Work instruction: Write out exactly, with both ends included, the lines that run from the line containing "534x320 pixels." to the end of the entries. Pictures are not part of the answer.

Given information:
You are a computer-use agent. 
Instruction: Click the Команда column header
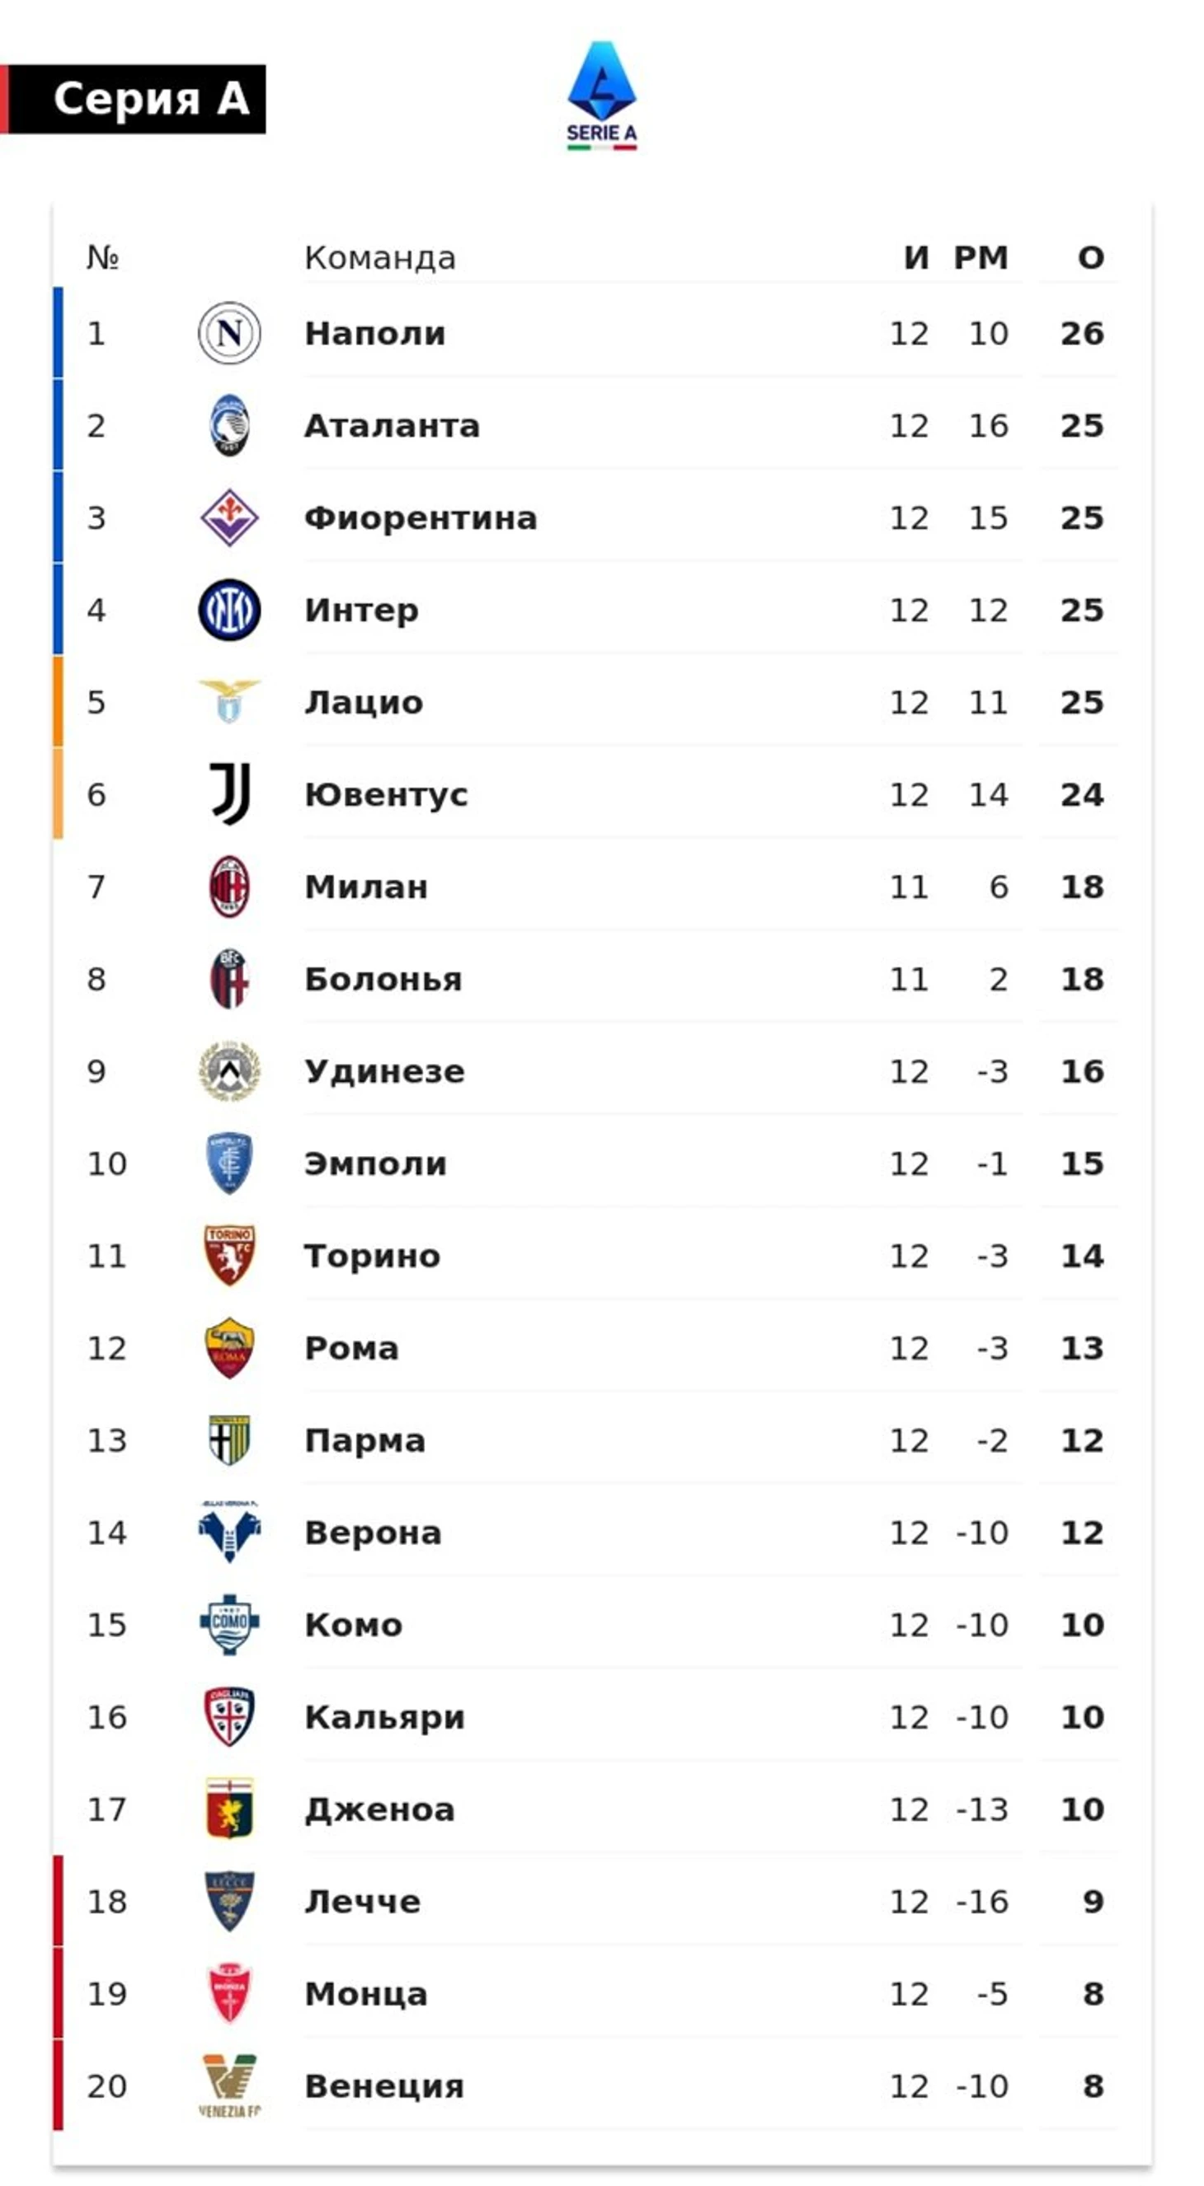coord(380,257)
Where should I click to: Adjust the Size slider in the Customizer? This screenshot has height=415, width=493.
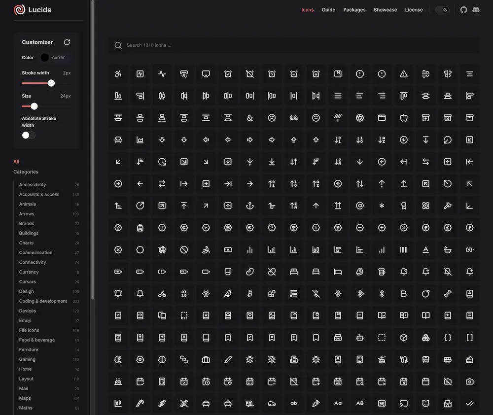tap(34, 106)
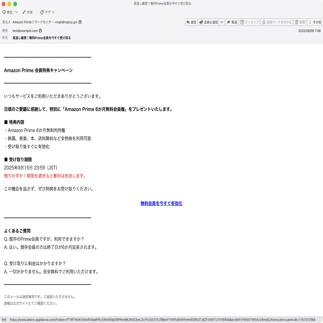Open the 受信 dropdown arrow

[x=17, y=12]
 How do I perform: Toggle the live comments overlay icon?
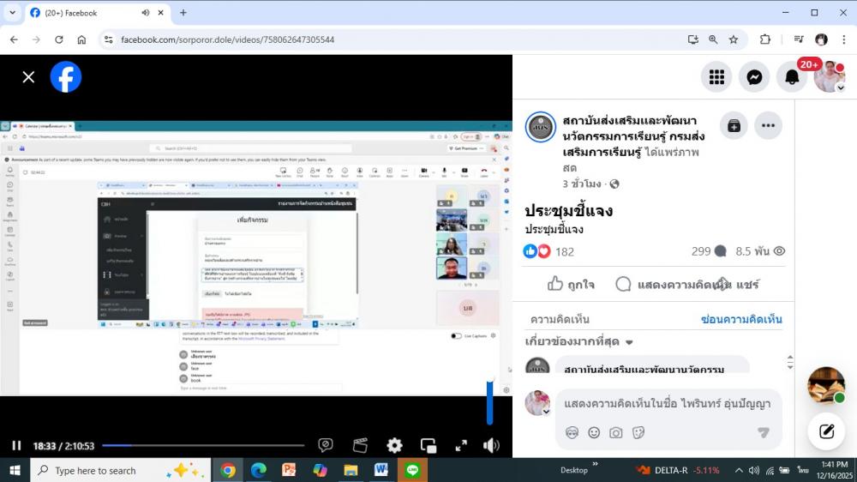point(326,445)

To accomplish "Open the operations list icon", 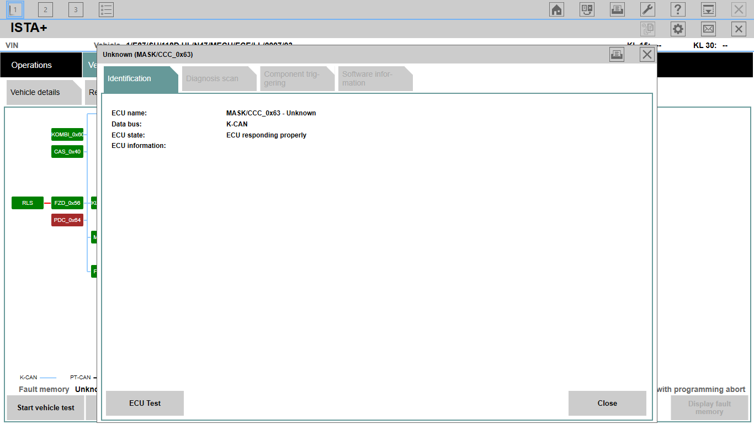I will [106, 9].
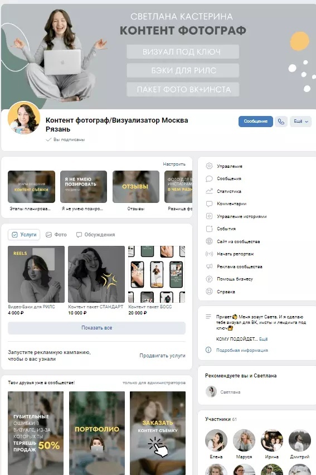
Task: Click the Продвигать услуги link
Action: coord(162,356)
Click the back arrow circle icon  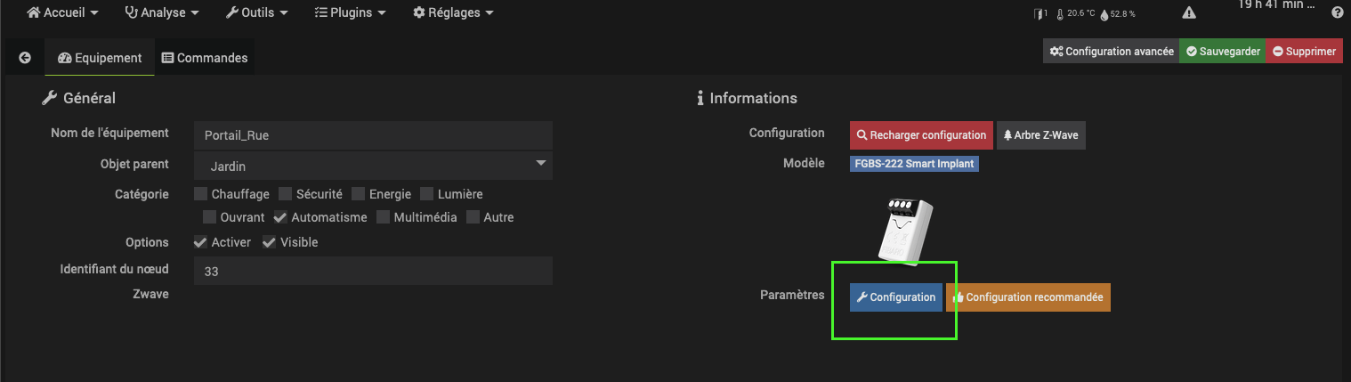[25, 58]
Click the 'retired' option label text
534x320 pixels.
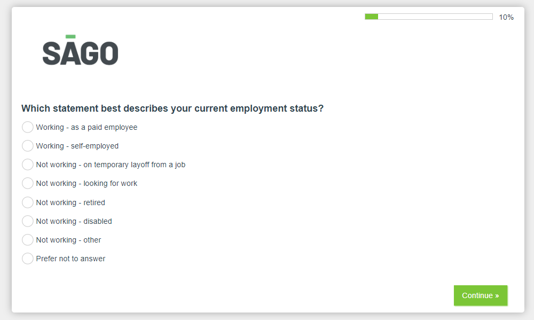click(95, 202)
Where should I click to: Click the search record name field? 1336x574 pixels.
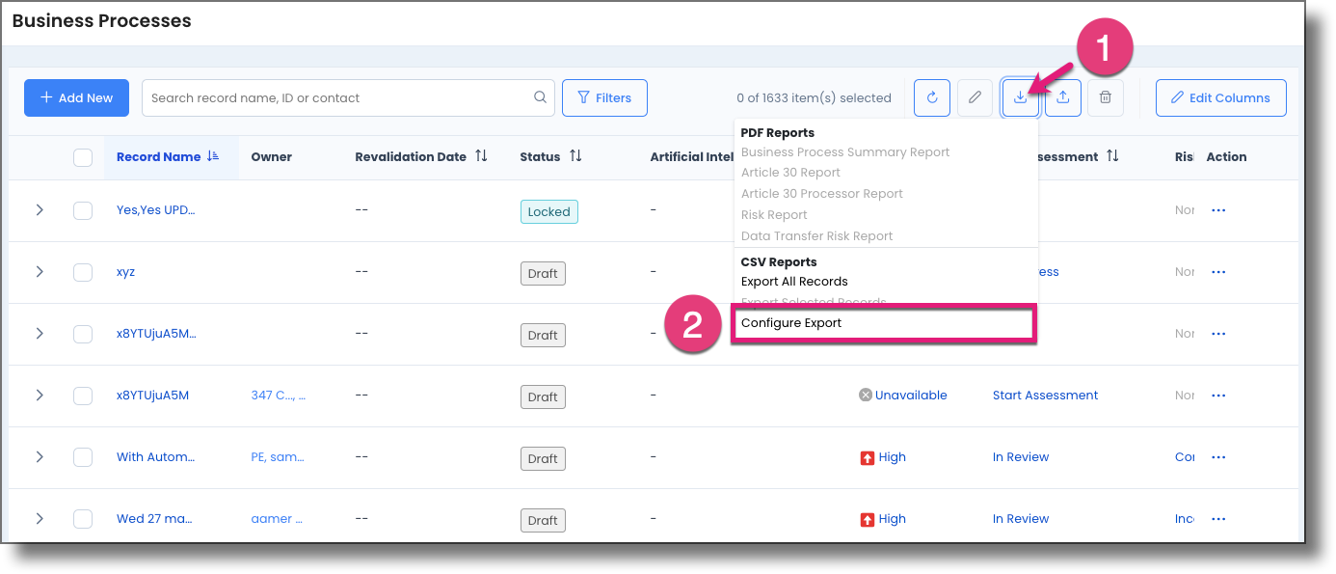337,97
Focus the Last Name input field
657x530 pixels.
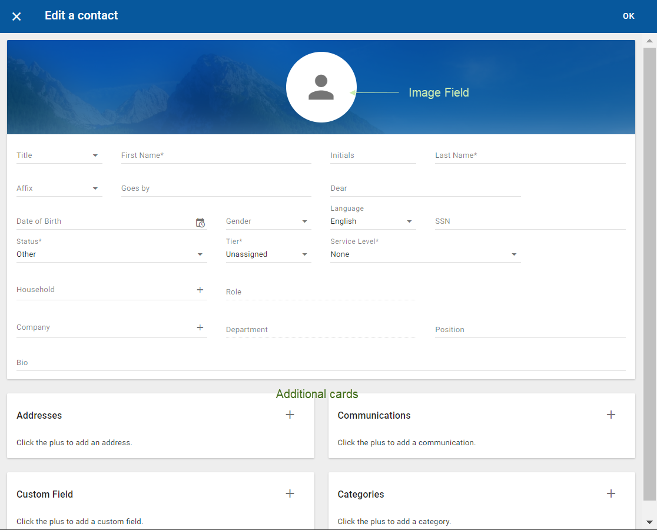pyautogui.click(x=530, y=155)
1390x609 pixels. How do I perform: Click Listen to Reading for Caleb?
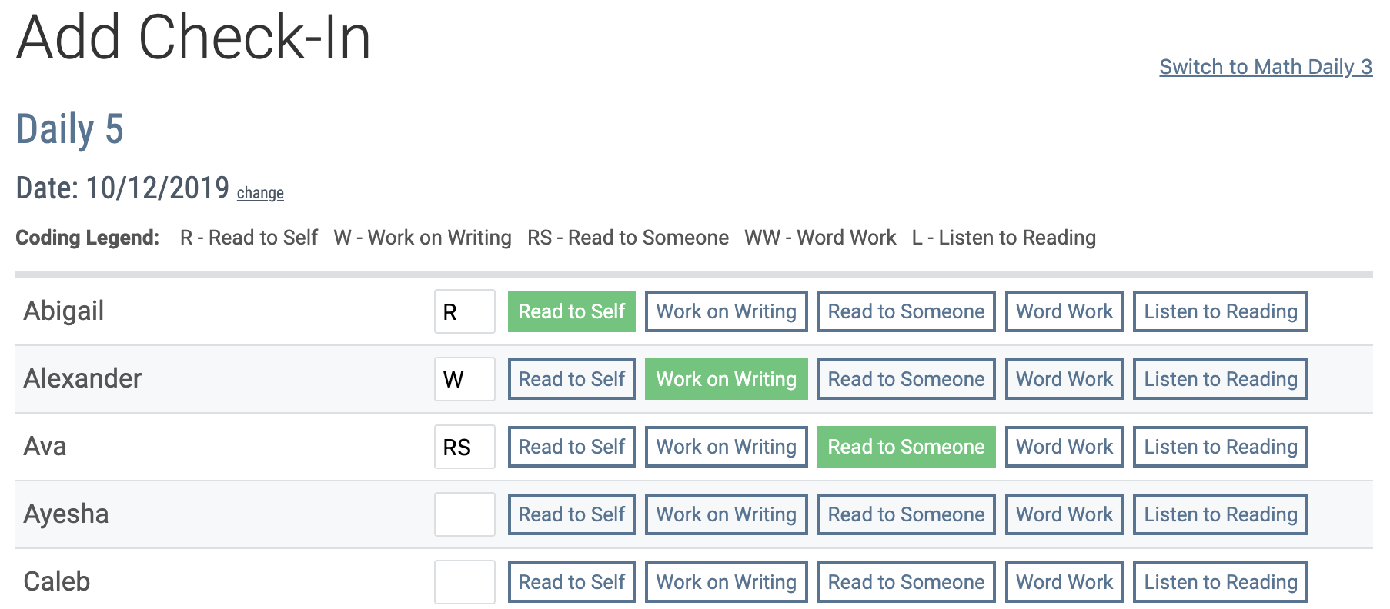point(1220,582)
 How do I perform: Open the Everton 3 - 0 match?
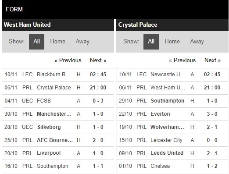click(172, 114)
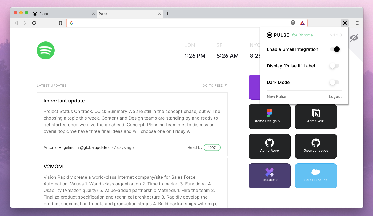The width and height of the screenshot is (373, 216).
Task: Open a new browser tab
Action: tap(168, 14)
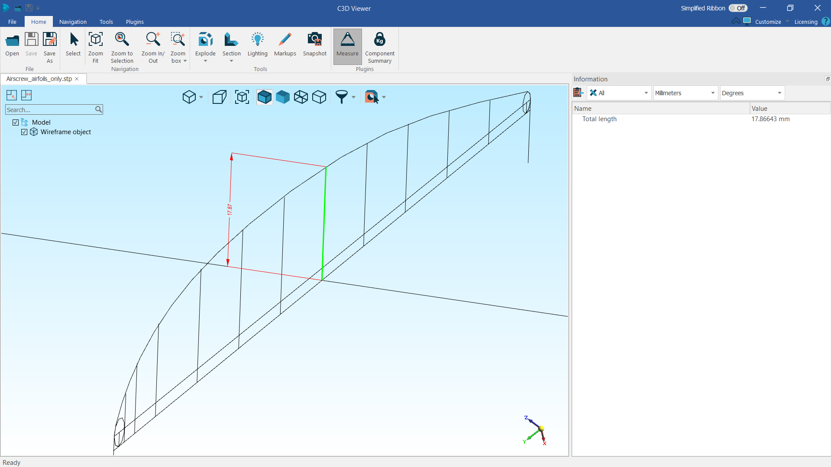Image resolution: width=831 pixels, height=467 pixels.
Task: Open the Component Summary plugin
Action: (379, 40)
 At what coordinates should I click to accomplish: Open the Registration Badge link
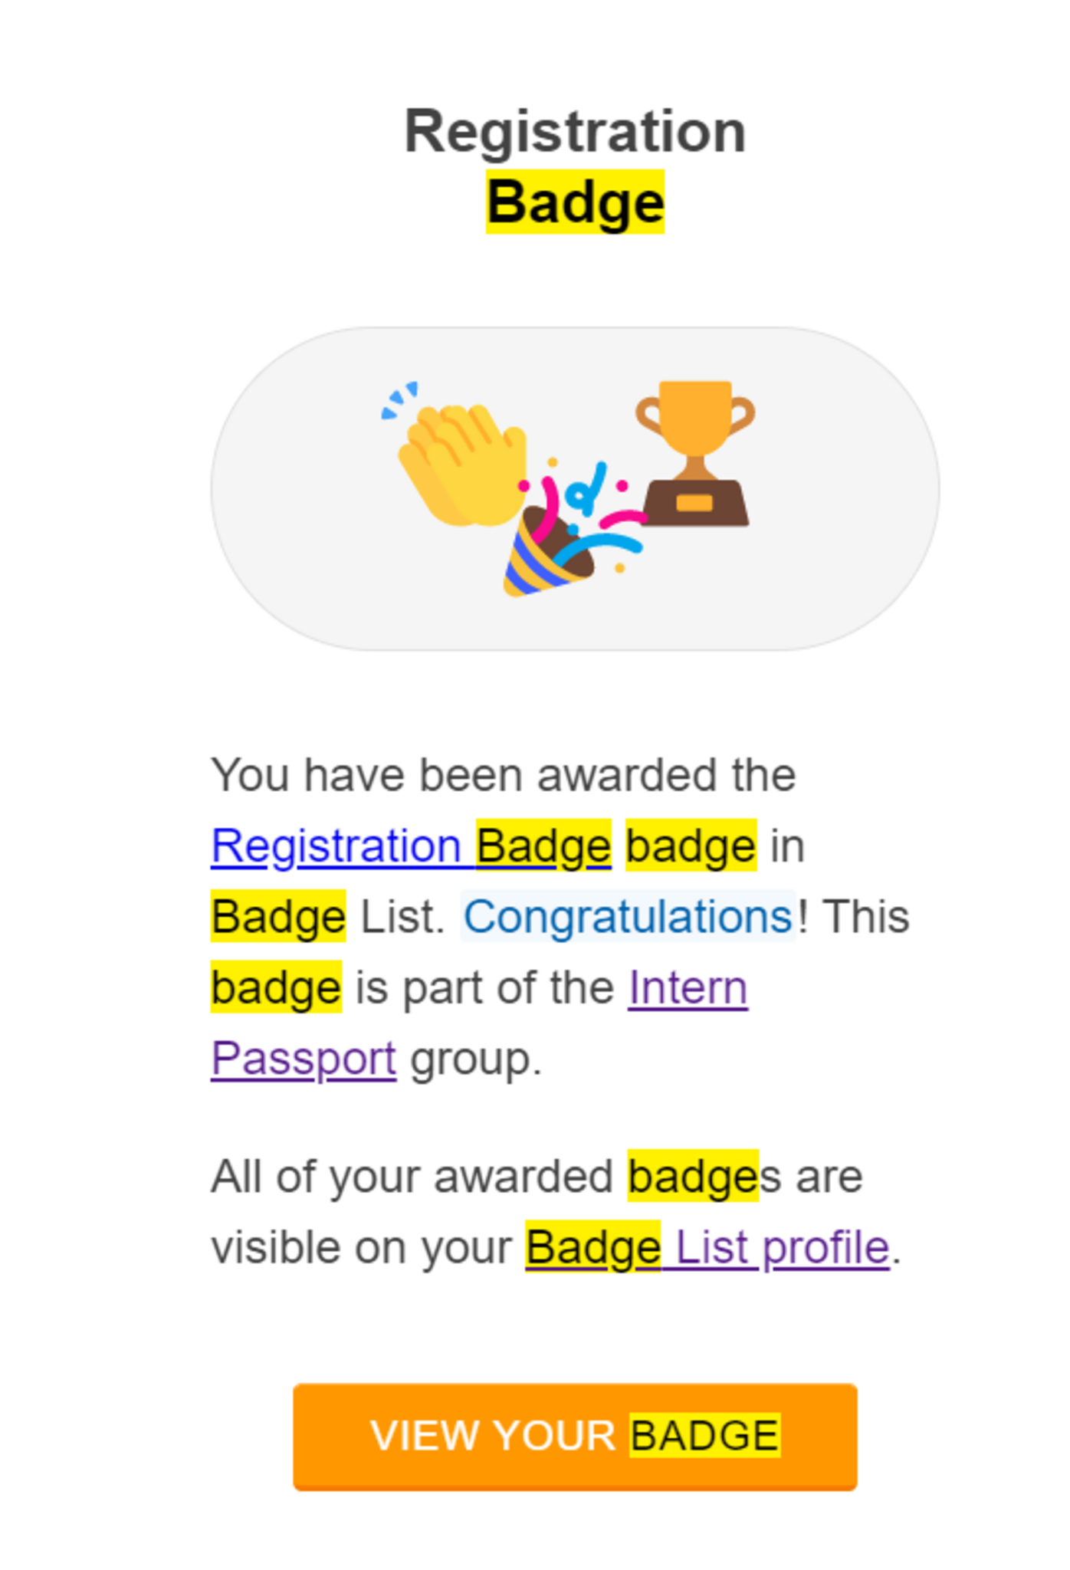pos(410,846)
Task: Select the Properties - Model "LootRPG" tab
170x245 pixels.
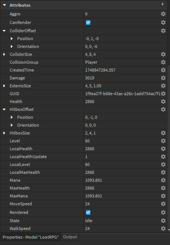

Exercise solution:
534x320 pixels.
click(95, 202)
Where should I click to: Click the search record name field? 1336x574 pixels.
337,97
Focus the Last Name input field
657x530 pixels.
pyautogui.click(x=530, y=155)
1390x609 pixels. How do I perform: Click Listen to Reading for Caleb?
point(1220,582)
 How do I perform: Open the Everton 3 - 0 match?
click(172, 114)
The width and height of the screenshot is (373, 216).
Task: Open a new browser tab
Action: tap(168, 14)
Image resolution: width=831 pixels, height=467 pixels.
Task: Open the Component Summary plugin
Action: (379, 40)
 At what coordinates should I click to accomplish: Open the Registration Badge link
pos(410,846)
Task: Select the Properties - Model "LootRPG" tab
170x245 pixels.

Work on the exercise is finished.